To find out which measures can limit the damage to public health at the lowest economic cost, Tijs developed a model that can simultaneously calculate the spread of the disease and the economic damage, as well as take into account complex behavioral changes of the population. This model should help policymakers control a pandemic as efficiently as possible. This provides the following advice that policymakers can take into account during the next pandemic.
1. Respond as quickly as possible
“In a pandemic with an exponential contamination curve, it is crucial that the government recognizes the seriousness of the situation in a timely manner and warns the population. However, we tend to underestimate an abstract threat such as a pandemic. Reacting one or two days faster makes a world of difference,” says Tijs Alleman.
“Belgium went into lockdown on March 15, 2020, but the same lockdown on March 12 had resulted in only half of the influx into intensive care. If Belgium had only gone into lockdown on March 18, even with our very strict measures, we would have had Bergamo situations and our health care would have collapsed. The lockdown of March 15 came just in time. The sooner you intervene to slow the exponential growth of the infection curve, the less harsh the measures will have to be to protect healthcare, and therefore the lower the economic damage will be.”
‘An efficient lockdown consists of mandatory teleworking where possible, a short-term closure of schools for two weeks and the closure of a limited number of sectors, such as the catering, recreation and events sector’
Tijs Alleman, Ghent University
2. Keep lockdowns short and mild
The first lockdown in the spring of 2020, when all economic activities were banned where no distance could be guaranteed, was quite drastic. “It amounted to a de facto shutdown of the entire economy, except essential activities, and was a very effective but expensive measure to break the contagion curve. Milder lockdowns also succeed in safeguarding the health system at a much lower economic cost.

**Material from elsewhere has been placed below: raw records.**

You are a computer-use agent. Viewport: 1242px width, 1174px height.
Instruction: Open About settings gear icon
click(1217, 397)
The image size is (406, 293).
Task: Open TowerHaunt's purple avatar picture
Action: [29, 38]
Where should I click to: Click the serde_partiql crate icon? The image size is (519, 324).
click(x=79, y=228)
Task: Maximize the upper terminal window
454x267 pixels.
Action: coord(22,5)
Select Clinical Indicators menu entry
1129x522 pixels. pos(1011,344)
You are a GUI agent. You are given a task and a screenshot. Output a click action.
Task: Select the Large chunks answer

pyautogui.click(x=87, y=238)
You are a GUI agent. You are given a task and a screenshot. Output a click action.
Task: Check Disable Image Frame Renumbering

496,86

“An efficient lockdown consists of mandatory teleworking where possible, a short-term closure of schools for two weeks and the closure of a limited number of sectors, such as the catering, recreation and events sector. The maximum decline in GDP in this scenario of a mild lockdown would have been only 15 percent in the second quarter of 2020, compared to 24 percent in a strict lockdown, while the effect on the infection curve is almost as great,” says Tijs Alleman.
Policymakers must also take into account the complex behavior of the population during a pandemic. “We should not keep lockdowns longer than strictly necessary,” says Tijs Alleman. “A lockdown that is too long, too hard to completely suppress the infection curve will lead to friction with the population. People then want a quick return to normal life and are becoming less and less accepting of the measures still in force. If the measures are eventually relaxed, this behavior will quickly revive the pandemic. This even leads to a new, even higher peak in the number of hospital admissions.”

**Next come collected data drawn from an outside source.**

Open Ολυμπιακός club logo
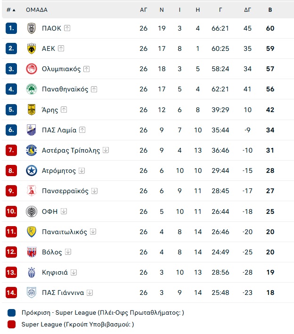Screen dimensions: 294x334 (32, 69)
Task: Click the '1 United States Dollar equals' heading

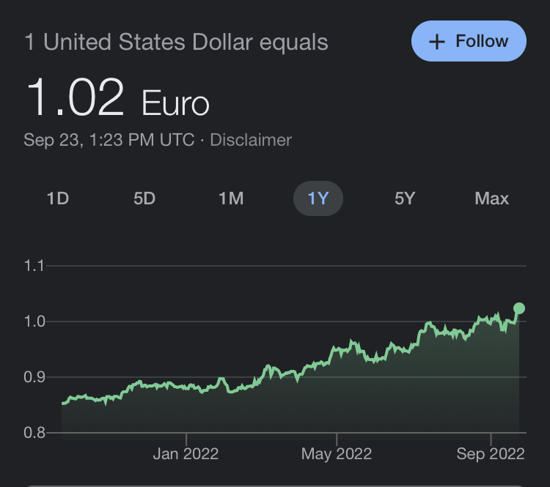Action: (176, 42)
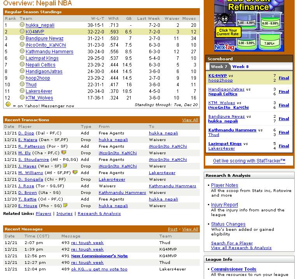Select the Week 7 scoreboard tab
Screen dimensions: 297x279
tap(219, 66)
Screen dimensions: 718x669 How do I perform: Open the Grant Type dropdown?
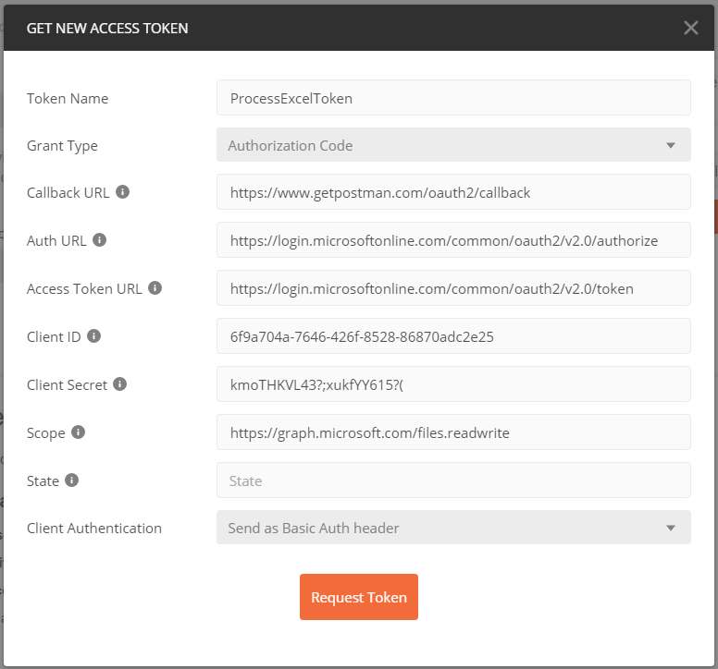(453, 145)
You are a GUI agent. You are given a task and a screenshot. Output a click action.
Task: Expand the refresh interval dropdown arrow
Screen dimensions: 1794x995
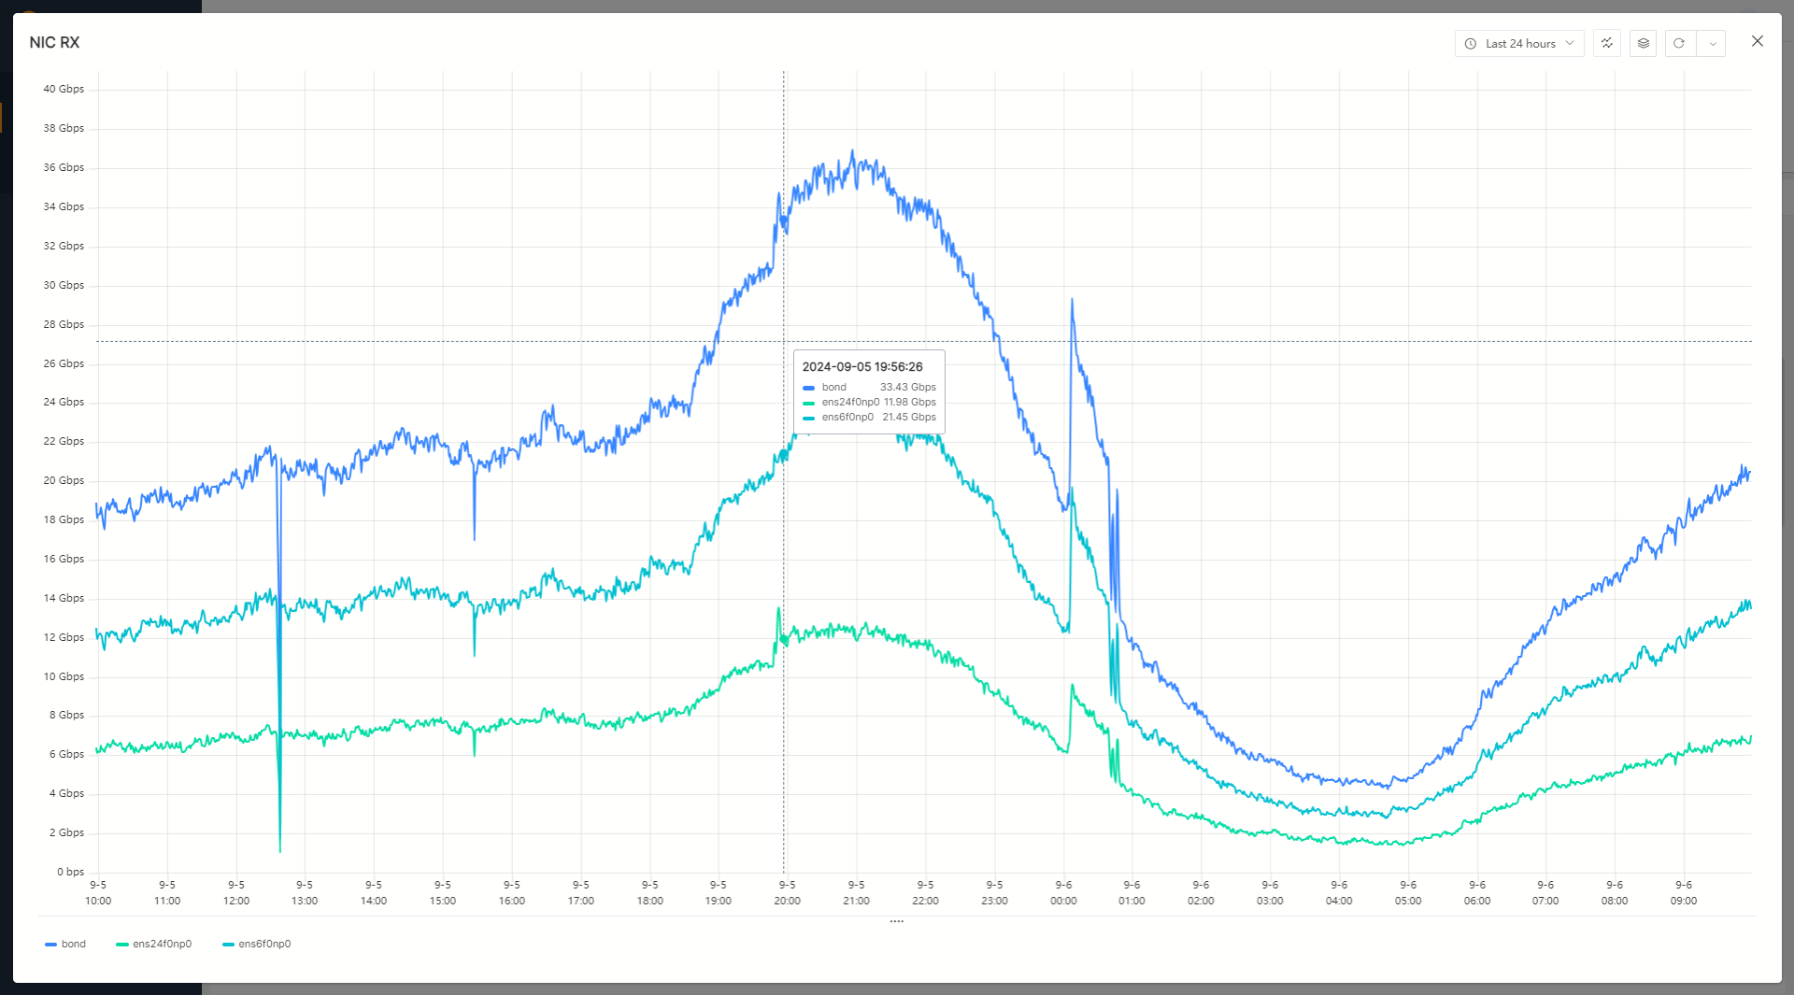tap(1712, 44)
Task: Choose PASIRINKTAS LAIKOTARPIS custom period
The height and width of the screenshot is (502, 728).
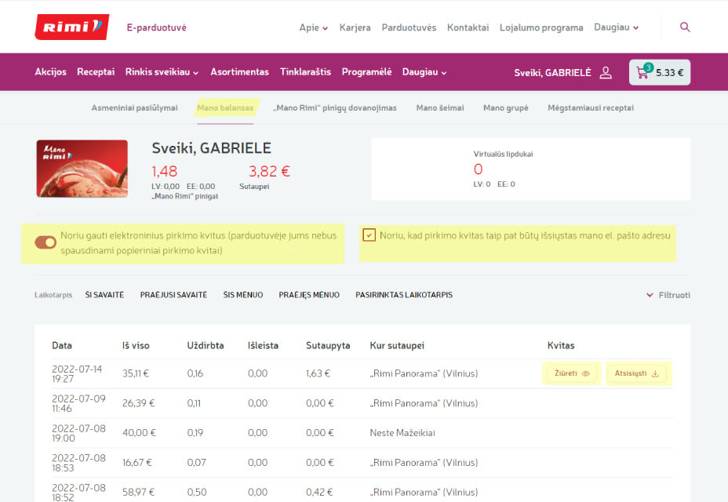Action: coord(403,295)
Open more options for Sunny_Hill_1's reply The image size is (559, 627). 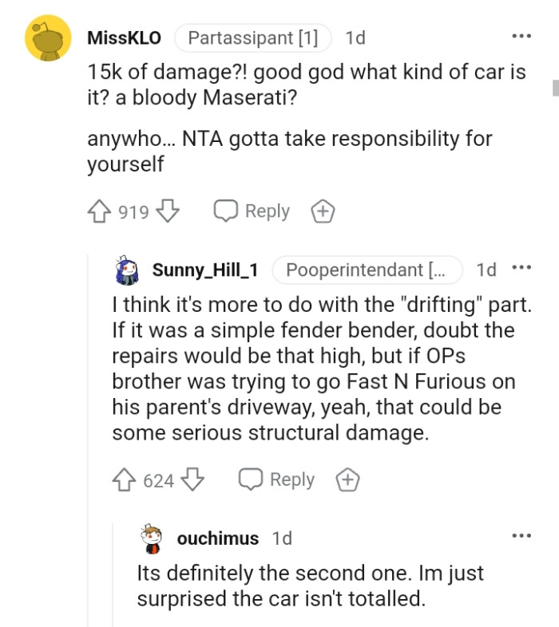[521, 269]
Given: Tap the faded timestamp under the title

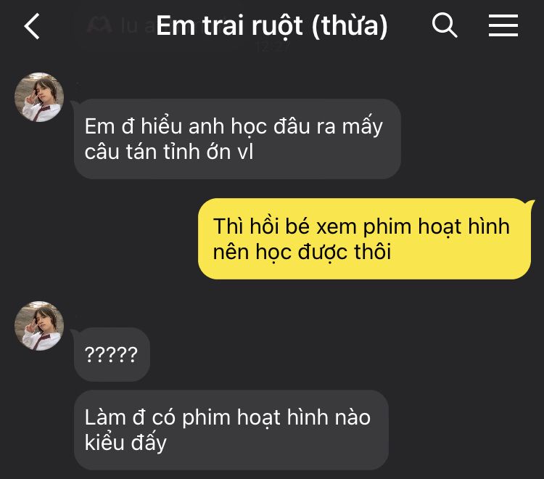Looking at the screenshot, I should click(x=273, y=46).
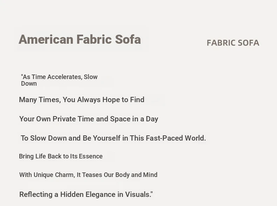Select the 'With Unique Charm' text line

click(x=88, y=175)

‘Policymakers must take into account that building herd immunity takes time. In the meantime, our behavior is causing several waves in infections’
Tijs Alleman, Ghent University
Your and my behavior ensures that a pandemic proceeds in waves until sufficient group immunity has been built up with the help of a vaccination campaign. “In the beginning of a wave, people underestimate the severity of the situation, paving the way for the exponential spread of the virus. But after the peak in the number of hospital admissions, people remain anxious for too long. We also continue to voluntarily adjust our behavior after a wave to prevent contamination, which causes the epidemic to lose further momentum. In the trough of the wave we lose our vigilance again and the cycle can repeat itself. This creates the typical wave movement in the number of infections. Policymakers should keep in mind that building herd immunity takes time. In the meantime, our behavior is causing several waves of infections. So long-term planning is the message,” says Tijs Alleman.
3. Doing nothing is not an option
Is a voluntary behavioral change among the population sufficient to control a pandemic? In other words, are lockdowns necessary? Sweden successfully applied a strategy based on voluntary behavioral modification. There were no strict lockdowns, without hospitals being overwhelmed.
“Early and voluntary behavioral adjustments are better than late and government-forced behavioral adjustments with closures of economic activities,” says Tijs Allema. “But the Swedish approach would probably not have worked in Belgium. The population density is simply lower in Sweden and the Swedish government informed citizens more quickly about the seriousness of the situation. The Swedes may also have followed government advice better because they have more confidence in the government, but we cannot prove that.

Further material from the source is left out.